RECORDS PROVIDED =
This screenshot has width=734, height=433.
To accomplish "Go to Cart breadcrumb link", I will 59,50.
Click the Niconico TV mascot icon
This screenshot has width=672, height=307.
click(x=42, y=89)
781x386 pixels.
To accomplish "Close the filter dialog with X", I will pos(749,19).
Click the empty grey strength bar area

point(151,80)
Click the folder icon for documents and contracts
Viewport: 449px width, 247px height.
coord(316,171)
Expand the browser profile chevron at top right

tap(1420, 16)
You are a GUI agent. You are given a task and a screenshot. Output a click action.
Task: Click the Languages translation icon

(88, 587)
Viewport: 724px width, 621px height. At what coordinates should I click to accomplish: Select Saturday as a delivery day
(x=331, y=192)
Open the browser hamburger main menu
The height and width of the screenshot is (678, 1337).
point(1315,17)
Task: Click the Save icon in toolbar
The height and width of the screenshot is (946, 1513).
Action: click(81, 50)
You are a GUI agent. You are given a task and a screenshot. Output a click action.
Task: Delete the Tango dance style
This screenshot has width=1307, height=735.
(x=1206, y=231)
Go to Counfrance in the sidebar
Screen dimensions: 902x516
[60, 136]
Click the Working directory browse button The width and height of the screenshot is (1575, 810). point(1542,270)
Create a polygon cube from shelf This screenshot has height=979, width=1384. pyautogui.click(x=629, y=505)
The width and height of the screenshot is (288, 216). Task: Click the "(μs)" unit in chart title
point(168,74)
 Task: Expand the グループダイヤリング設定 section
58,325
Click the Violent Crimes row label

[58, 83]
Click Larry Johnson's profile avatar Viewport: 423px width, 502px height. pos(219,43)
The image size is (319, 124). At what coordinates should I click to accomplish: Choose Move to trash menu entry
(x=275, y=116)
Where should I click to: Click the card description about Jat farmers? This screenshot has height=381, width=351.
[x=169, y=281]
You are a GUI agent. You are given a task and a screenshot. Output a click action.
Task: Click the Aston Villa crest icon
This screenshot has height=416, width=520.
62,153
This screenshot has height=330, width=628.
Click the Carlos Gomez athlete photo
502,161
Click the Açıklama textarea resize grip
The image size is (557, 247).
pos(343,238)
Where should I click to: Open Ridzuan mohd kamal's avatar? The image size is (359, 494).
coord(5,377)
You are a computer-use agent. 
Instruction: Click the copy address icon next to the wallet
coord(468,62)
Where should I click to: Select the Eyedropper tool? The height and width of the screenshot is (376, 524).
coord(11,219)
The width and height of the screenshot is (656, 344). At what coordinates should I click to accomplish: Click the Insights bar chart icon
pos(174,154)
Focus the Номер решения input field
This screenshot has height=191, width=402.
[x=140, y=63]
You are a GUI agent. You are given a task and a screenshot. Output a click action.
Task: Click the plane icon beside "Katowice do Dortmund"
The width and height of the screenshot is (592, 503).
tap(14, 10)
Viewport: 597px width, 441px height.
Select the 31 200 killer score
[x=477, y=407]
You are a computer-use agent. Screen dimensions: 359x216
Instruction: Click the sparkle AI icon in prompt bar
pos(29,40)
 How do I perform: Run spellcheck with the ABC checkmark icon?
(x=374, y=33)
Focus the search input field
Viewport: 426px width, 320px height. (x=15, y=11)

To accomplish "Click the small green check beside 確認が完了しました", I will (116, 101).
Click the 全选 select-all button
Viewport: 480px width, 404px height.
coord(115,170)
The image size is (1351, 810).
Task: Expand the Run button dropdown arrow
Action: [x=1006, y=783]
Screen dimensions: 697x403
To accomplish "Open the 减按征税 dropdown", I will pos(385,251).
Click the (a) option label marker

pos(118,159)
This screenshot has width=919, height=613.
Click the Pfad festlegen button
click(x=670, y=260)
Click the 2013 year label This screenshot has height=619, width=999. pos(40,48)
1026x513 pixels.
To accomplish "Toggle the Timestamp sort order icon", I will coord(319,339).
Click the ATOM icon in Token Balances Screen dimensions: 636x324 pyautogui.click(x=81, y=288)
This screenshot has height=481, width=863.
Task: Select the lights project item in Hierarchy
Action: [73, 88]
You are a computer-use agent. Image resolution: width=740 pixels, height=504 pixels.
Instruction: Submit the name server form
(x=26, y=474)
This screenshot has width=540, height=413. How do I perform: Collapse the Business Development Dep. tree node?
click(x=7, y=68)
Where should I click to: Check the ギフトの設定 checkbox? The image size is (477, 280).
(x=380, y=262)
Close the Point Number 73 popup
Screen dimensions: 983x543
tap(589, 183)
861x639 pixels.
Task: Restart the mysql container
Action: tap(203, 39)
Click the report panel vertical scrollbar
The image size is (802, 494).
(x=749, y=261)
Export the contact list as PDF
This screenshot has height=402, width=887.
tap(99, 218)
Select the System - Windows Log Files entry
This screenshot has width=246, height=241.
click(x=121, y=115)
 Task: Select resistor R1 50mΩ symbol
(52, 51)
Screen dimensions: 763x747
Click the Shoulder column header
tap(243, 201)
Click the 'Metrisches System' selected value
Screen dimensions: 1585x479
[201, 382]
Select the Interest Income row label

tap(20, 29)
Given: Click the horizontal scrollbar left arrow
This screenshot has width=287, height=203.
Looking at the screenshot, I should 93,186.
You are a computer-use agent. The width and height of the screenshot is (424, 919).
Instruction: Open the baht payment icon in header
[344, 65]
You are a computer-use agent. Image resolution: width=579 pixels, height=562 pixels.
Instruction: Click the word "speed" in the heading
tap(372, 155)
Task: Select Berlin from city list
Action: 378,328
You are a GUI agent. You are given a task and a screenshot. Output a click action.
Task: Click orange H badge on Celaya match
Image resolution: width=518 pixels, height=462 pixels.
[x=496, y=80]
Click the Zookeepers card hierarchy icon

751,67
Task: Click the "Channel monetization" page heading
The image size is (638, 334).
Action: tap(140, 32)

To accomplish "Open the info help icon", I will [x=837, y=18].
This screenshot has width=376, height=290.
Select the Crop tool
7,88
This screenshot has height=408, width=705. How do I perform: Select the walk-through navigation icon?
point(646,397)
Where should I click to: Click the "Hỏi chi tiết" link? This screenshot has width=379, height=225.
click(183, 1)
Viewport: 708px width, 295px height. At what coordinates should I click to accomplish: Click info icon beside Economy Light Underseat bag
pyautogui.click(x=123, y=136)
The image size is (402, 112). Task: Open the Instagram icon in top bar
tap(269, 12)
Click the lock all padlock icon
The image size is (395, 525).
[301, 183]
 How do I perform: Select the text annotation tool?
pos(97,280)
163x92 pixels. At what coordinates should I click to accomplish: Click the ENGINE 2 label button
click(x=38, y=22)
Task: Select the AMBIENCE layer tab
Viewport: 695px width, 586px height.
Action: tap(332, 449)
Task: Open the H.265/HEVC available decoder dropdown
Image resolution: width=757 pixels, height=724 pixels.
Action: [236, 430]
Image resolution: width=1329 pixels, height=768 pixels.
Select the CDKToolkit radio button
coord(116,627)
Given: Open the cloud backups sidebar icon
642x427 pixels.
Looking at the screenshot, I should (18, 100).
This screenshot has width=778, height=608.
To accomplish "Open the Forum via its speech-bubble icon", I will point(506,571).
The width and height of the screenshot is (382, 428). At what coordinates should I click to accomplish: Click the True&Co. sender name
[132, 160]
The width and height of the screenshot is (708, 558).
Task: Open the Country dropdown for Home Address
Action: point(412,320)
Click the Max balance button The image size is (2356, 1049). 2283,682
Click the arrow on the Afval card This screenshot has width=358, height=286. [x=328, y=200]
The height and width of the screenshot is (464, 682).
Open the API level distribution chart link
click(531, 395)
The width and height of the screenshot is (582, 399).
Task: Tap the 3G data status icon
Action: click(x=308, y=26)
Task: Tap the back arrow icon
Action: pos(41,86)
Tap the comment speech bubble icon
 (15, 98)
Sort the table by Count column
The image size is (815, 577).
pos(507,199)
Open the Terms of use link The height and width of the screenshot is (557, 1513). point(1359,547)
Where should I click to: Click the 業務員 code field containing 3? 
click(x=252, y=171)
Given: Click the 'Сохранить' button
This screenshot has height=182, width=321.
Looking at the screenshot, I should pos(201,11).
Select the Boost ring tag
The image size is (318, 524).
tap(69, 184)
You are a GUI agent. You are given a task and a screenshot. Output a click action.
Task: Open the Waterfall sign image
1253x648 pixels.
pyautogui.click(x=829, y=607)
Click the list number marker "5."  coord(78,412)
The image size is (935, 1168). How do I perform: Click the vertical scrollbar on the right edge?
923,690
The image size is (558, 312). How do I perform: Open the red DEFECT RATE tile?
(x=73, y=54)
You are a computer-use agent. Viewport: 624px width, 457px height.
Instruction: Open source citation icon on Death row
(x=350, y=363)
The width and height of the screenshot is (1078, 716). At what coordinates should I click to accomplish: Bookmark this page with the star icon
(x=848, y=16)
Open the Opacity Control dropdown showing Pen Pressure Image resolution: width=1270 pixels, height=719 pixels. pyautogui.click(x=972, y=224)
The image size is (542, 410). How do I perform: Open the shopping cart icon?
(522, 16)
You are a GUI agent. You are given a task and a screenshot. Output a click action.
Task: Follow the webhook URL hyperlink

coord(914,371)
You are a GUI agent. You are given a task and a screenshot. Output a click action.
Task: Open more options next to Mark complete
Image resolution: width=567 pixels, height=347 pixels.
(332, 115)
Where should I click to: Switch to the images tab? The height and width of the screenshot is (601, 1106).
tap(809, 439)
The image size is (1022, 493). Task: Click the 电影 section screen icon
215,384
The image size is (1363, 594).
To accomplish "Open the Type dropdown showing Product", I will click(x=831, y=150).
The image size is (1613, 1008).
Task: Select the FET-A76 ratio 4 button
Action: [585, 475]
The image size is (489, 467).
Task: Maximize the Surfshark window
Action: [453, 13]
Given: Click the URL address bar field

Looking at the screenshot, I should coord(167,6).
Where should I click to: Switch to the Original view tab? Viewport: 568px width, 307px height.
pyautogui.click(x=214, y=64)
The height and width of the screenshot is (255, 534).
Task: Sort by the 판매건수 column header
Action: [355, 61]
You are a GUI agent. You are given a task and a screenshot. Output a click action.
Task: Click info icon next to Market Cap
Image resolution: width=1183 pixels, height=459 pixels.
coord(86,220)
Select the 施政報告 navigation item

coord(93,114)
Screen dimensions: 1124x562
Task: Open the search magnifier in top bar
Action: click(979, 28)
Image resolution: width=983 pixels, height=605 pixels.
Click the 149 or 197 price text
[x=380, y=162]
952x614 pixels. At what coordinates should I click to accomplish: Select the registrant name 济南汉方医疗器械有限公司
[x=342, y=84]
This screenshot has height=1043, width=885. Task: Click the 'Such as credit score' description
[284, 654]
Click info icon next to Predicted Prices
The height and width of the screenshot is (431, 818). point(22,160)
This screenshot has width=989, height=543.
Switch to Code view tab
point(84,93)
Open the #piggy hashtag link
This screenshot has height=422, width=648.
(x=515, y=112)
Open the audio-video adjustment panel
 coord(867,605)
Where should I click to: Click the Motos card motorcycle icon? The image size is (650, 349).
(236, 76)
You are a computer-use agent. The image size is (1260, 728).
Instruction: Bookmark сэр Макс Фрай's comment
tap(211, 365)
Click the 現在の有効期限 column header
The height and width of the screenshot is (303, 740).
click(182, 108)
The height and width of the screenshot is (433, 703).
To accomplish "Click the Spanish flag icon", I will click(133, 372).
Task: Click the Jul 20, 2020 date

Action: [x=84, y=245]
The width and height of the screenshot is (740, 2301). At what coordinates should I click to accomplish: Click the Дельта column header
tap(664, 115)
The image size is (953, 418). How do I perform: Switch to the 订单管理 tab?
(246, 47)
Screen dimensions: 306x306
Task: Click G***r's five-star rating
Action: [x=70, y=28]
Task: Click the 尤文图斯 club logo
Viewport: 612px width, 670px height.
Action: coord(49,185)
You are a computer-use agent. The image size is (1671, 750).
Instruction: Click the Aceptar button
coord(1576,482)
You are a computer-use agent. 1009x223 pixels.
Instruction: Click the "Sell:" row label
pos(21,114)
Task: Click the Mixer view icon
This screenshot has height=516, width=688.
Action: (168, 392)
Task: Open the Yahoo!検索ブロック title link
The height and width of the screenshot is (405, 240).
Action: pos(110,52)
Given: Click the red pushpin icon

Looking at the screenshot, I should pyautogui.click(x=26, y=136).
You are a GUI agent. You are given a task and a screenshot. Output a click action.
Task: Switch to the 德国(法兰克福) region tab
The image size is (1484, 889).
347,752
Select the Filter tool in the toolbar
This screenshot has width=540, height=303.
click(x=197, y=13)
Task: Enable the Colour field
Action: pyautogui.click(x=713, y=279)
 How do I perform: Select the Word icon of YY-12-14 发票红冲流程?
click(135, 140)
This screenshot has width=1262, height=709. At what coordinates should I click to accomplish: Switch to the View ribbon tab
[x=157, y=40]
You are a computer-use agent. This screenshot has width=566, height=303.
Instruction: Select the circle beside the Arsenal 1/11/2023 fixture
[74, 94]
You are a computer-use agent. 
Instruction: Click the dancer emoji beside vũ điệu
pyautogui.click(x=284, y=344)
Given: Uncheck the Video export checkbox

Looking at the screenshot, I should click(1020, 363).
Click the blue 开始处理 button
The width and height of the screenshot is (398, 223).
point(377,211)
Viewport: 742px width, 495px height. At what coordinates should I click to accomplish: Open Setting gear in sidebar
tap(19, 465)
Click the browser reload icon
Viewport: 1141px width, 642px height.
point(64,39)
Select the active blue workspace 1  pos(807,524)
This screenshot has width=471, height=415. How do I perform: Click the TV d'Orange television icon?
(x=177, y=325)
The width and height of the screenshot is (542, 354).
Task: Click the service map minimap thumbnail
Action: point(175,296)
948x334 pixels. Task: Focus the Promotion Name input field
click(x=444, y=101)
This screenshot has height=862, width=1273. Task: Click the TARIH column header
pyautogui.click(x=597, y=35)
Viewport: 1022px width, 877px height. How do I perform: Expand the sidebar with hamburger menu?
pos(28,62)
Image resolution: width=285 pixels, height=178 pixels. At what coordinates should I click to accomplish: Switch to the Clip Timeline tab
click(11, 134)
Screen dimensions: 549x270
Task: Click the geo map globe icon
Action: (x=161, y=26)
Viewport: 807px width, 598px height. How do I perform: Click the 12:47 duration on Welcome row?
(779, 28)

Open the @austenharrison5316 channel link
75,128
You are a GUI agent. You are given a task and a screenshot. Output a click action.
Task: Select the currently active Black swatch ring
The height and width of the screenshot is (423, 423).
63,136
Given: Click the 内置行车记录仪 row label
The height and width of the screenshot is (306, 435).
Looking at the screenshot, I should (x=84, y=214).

WHAT IS NEEDED = Can you lay out the lines between the one holding "Click the Niconico TV mascot icon" and the one holding "point(168,74)", inclusive, as a Markdown table with columns Row and Line, leaving out blank lines?

OUTPUT OF THE TASK =
| Row | Line |
|---|---|
| 1 | Click the Niconico TV mascot icon |
| 2 | This screenshot has width=672, height=307. |
| 3 | click(x=42, y=89) |
| 4 | 781x386 pixels. |
| 5 | To accomplish "Close the filter dialog with X", I will pos(749,19). |
| 6 | Click the empty grey strength bar area |
| 7 | point(151,80) |
| 8 | Click the folder icon for documents and contracts |
| 9 | Viewport: 449px width, 247px height. |
| 10 | coord(316,171) |
| 11 | Expand the browser profile chevron at top right |
| 12 | tap(1420, 16) |
| 13 | You are a GUI agent. You are given a task and a screenshot. Output a click action. |
| 14 | Task: Click the Languages translation icon |
| 15 | (88, 587) |
| 16 | Viewport: 724px width, 621px height. At what coordinates should I click to accomplish: Select Saturday as a delivery day |
| 17 | (x=331, y=192) |
| 18 | Open the browser hamburger main menu |
| 19 | The height and width of the screenshot is (678, 1337). |
| 20 | point(1315,17) |
| 21 | Task: Click the Save icon in toolbar |
| 22 | The height and width of the screenshot is (946, 1513). |
| 23 | Action: click(81, 50) |
| 24 | You are a GUI agent. You are given a task and a screenshot. Output a click action. |
| 25 | Task: Delete the Tango dance style |
| 26 | This screenshot has width=1307, height=735. |
| 27 | (x=1206, y=231) |
| 28 | Go to Counfrance in the sidebar |
| 29 | Screen dimensions: 902x516 |
| 30 | [60, 136] |
| 31 | Click the Working directory browse button The width and height of the screenshot is (1575, 810). point(1542,270) |
| 32 | Create a polygon cube from shelf This screenshot has height=979, width=1384. pyautogui.click(x=629, y=505) |
| 33 | The width and height of the screenshot is (288, 216). Task: Click the "(μs)" unit in chart title |
| 34 | point(168,74) |